[[ EXTRACTED TEXT open ]]

Quoting: BCAPP
From what I see if he has a ppg season he still signs this deal. Its only if he has 100 pt season he gets more.
Your looking at things the wrong way. The reality is that if they go into next season and let him play it out, there is a very low chance he is getting less than 8 million, so why play it out?
The internal salary structure is a big influence on what players on the same team ask for. It is why Marner wanted so much after Matthews got paid. Josh Norris got a shade under 8 million for 35 goals and 55 points in 66 games. Norris also doesn't have the pedigree and ceiling that Stutzle is projected to have. I'd imagine if Stutzle goes PPG, he is asking for a 5-6 year term, or some sort of consolation to get down to 8.35M. Just based on how internal comparisons are going to effect negotiations, the Senators were never getting him for less than 8 million because he is ahead of Norris in the pecking order. So it makes no sense to risk going into the season, and giving him a chance to increase his value.
You also have to factor in the dynamic of how the Senators team works. They are currently a budget team, with a budget somewhere around 75 million. That means, they only care about the yearly salary, not the cap hit. Stutzle makes an average of 5.75M on the first two years of the extension. That's similar to what he would cost if they bridged him. If the Senators fortunes change, and they become a cap team within the next 3-4 seasons, this contract functions like signing Stutzle to a 2 year 5.75M bridge deal, and then a 6 year 8.35M ARB RFA+UFA year deal. With escrow projected to be paid back within 3 years, if he is a 70+ point first line center, he would get a lot more than 8.35M after a 2 year bridge deal.

[[ EXTRACTED TEXT closed ]]
[[ INFORMATION PROVIDED open ]]

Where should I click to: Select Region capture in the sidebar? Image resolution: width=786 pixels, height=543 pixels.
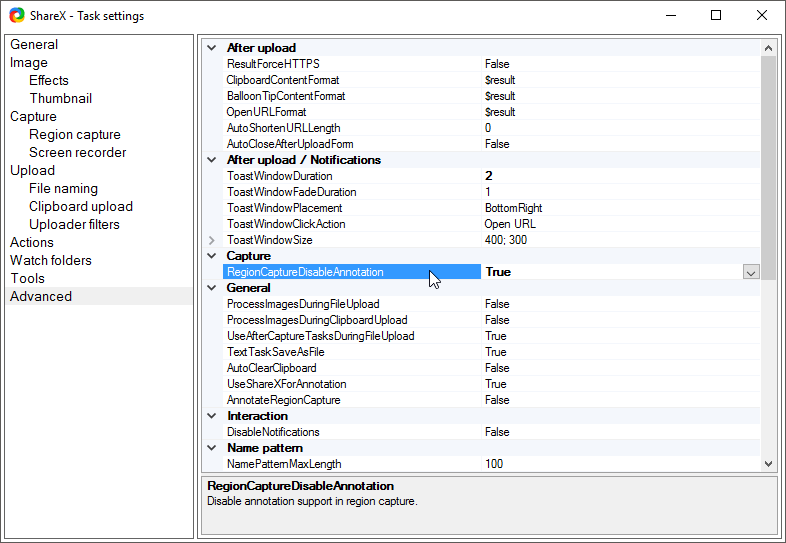point(75,134)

[[ INFORMATION PROVIDED closed ]]

=== REQUIREMENT 1 ===
Please reproduce the stretch of the post about Stutzle's contract from "The internal salary" through "increase his value.".
=== REQUIREMENT 2 ===
According to the post about Stutzle's contract, roughly what budget do the Senators work with?

=== SOLUTION 1 ===
The internal salary structure is a big influence on what players on the same team ask for. It is why Marner wanted so much after Matthews got paid. Josh Norris got a shade under 8 million for 35 goals and 55 points in 66 games. Norris also doesn't have the pedigree and ceiling that Stutzle is projected to have. I'd imagine if Stutzle goes PPG, he is asking for a 5-6 year term, or some sort of consolation to get down to 8.35M. Just based on how internal comparisons are going to effect negotiations, the Senators were never getting him for less than 8 million because he is ahead of Norris in the pecking order. So it makes no sense to risk going into the season, and giving him a chance to increase his value.

=== SOLUTION 2 ===
Somewhere around 75 million.